Sam proces smażenia jest dość krótki, dlatego przed rozpoczęciem przyrządzania potrawy, należy dokładnie przygotować wszystkie składniki i najlepiej zapamiętać ich kolejność dodawania na patelnię. Bo dynamika jest dość duża, każdy dodany składnik smażymy 30 sekund, minutę, po czym dodajemy kolejny.
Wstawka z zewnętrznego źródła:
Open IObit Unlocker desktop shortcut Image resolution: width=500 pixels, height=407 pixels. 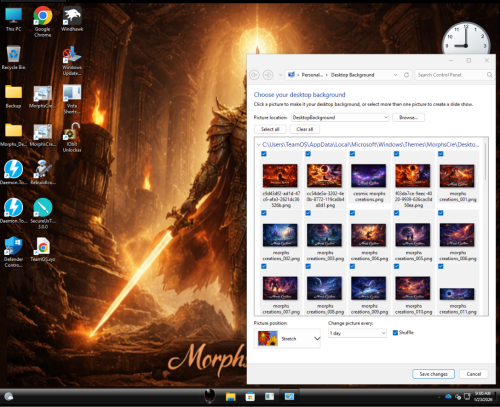click(72, 138)
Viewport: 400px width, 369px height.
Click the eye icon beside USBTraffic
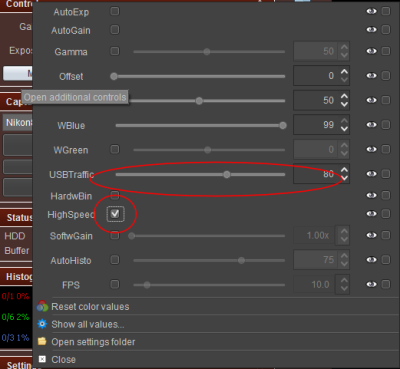tap(371, 174)
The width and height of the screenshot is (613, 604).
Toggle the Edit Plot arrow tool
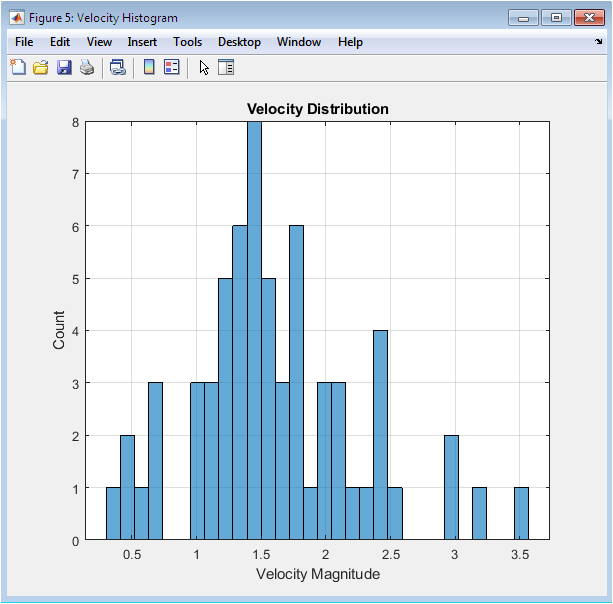[x=204, y=68]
Czas przygotowania: 20 minut
Ilość porcji: 2
Składniki:
200 g 2-3mm makaronu ryżowego (płaskiego, ja go nazywam tajskim tagliatelle:))
60 ml sosu rybnego
60 g cukru trzcinowego lub palmowego
2 pełne łyżeczki pasty tamaryndowej rozpuszczonej w 60ml wody
1 mała marchewka
3 ząbki czosnku
100 g sera tofu
100 g kiełków fasoli mung (garść)
2 duże jajka
2 łyżki posiekanego szczypiorku
6 łyżek oleju warzywnego, arachidowego lub kokosowego
1 limonka
płatki suszonej chili
garść orzechów nerkowca lub arachidowych (jakoś 50 gram)
garść świeżej kolendry
Danie możemy podać z krewetkami, kurczakiem lub wieprzowiną. U mnie wersja wegetariańska, tylko z tofu.
Przygotowanie:
- Zaczynamy od sosu: przygotowujemy pastę tamaryndową zgodnie z instukcją na opakowaniu. Ja rozpuściłam 2 łyżeczki pasty tamaryndowej w dość ciepłej wodzie (60 ml), po czym przetarłam płyn przez sitko, tak żeby oddzielić pestki od miąszu i płynu. Ale to zależy od rodzaju pasty jaką mamy. Do małego rondelka wlewamy rozpuszczoną pastę, cukier trzcinowy oraz sos rybny i podgrzewamy do rozpuszczenia cukru i połączenia składników.
- Przygotowujemy makaron zgodnie z instrukcją na opakowaniu.
- Siekamy czosnek i szczypiorek, tofu kroimy w kostkę a marchewkę w słupki.
- Rozgniatamy orzeszki i prażymy na patelni.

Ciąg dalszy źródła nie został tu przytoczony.